[[ Given data open ]]
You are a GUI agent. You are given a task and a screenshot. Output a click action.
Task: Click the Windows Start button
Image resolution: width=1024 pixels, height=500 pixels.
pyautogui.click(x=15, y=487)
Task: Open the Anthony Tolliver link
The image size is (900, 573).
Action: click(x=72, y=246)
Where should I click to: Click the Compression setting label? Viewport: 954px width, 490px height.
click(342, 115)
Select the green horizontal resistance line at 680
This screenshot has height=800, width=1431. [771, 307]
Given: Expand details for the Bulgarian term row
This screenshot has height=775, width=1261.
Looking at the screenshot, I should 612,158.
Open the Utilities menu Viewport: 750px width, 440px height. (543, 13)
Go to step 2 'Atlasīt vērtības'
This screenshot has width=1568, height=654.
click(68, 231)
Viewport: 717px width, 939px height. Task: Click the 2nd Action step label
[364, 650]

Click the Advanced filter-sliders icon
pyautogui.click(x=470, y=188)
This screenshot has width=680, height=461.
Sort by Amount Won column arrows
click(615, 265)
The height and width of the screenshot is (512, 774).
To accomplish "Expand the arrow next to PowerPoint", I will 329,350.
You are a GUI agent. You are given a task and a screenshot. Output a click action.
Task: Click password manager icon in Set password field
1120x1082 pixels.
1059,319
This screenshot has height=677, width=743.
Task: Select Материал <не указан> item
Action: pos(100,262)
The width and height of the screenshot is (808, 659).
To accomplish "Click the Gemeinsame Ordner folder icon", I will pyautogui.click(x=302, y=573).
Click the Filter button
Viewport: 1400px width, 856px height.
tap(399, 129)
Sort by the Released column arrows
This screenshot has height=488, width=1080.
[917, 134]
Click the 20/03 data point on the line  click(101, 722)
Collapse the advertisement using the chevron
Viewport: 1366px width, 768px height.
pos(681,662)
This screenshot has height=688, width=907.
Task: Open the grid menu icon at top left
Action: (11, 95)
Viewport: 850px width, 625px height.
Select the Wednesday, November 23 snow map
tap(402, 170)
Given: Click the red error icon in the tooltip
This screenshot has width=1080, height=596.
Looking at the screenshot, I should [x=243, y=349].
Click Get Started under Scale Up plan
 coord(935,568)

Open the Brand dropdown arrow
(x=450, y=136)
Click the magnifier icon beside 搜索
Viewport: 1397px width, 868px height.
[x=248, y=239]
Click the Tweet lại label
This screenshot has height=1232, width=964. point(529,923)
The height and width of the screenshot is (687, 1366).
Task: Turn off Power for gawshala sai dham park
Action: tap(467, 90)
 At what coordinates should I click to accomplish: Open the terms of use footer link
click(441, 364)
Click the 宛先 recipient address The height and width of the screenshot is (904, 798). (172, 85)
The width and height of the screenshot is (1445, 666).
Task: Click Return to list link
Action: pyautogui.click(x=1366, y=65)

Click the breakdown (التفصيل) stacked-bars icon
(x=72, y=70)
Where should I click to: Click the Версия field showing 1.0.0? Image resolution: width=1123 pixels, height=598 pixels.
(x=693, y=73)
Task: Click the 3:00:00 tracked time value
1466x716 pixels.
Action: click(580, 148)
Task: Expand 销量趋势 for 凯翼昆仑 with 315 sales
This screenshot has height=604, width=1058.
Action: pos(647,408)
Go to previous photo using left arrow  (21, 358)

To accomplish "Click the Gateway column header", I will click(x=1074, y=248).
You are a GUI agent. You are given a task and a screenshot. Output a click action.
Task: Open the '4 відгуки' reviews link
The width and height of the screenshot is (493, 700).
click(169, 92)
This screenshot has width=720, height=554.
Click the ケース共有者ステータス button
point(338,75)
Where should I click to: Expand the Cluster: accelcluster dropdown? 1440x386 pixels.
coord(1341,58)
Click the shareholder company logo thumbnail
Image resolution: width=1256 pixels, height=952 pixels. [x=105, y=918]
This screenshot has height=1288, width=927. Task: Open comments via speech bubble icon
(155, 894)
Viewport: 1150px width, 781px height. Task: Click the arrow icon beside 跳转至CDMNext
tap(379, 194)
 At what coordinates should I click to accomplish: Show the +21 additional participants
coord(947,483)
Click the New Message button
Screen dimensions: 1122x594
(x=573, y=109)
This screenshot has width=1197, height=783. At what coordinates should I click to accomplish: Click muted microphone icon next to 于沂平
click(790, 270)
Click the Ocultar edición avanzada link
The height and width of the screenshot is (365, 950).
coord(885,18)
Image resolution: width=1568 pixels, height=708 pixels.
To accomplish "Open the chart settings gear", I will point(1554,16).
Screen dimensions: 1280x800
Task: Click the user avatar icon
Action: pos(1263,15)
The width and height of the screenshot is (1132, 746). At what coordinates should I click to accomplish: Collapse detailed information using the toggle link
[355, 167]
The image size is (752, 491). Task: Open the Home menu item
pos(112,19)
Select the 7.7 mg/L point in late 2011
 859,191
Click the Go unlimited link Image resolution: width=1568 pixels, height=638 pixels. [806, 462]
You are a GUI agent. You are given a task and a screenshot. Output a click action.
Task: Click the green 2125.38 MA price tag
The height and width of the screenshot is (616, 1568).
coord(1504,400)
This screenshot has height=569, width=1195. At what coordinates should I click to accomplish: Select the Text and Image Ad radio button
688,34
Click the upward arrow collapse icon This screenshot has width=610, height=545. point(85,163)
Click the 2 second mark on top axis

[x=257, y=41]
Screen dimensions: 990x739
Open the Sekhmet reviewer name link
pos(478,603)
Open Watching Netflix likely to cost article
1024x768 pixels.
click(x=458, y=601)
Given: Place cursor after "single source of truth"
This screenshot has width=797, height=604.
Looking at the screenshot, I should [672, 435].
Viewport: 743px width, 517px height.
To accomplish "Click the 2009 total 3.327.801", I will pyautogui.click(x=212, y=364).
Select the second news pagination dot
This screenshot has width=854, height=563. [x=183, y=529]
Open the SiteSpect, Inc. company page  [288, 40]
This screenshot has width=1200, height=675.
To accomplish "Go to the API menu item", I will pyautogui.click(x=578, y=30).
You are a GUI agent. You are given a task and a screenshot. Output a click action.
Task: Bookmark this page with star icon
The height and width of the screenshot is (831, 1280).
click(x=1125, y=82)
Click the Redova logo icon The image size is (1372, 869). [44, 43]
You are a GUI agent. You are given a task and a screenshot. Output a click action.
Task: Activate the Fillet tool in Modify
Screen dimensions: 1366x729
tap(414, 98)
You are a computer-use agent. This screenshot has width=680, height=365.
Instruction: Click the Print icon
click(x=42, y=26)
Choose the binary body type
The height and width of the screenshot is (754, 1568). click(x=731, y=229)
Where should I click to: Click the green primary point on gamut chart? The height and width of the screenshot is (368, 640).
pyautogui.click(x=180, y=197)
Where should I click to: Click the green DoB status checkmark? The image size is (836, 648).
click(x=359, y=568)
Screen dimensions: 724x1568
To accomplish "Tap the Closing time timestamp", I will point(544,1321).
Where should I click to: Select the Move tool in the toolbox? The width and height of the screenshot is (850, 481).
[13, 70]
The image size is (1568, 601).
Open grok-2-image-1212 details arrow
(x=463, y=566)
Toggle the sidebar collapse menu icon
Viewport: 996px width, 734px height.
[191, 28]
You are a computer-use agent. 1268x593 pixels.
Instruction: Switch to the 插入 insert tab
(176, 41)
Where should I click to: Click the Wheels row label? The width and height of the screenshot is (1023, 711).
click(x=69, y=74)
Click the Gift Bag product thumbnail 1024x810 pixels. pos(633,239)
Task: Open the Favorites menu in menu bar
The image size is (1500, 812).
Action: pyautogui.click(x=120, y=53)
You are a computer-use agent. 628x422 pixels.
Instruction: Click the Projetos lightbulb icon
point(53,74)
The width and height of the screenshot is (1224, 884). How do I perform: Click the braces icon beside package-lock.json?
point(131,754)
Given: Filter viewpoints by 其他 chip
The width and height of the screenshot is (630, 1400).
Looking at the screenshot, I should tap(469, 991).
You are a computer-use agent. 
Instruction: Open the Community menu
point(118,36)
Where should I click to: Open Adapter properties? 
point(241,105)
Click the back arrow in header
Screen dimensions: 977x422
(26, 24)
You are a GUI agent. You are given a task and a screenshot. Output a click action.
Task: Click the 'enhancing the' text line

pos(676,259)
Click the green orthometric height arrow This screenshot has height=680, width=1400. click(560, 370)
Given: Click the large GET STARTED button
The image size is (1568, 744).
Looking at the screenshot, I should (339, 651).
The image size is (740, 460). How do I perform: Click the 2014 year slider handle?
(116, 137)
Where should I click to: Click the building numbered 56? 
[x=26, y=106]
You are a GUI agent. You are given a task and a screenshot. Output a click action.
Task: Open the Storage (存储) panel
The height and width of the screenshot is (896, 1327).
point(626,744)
[[ Given data closed ]]
Start with the line above that contains "Click the back arrow in header" and end with the line that contains "Click the green orthometric". Write out those lines exactly, and only those.

§ Reply
Click the back arrow in header
Screen dimensions: 977x422
(26, 24)
You are a GUI agent. You are given a task and a screenshot. Output a click action.
Task: Click the 'enhancing the' text line

pos(676,259)
Click the green orthometric height arrow This screenshot has height=680, width=1400. click(560, 370)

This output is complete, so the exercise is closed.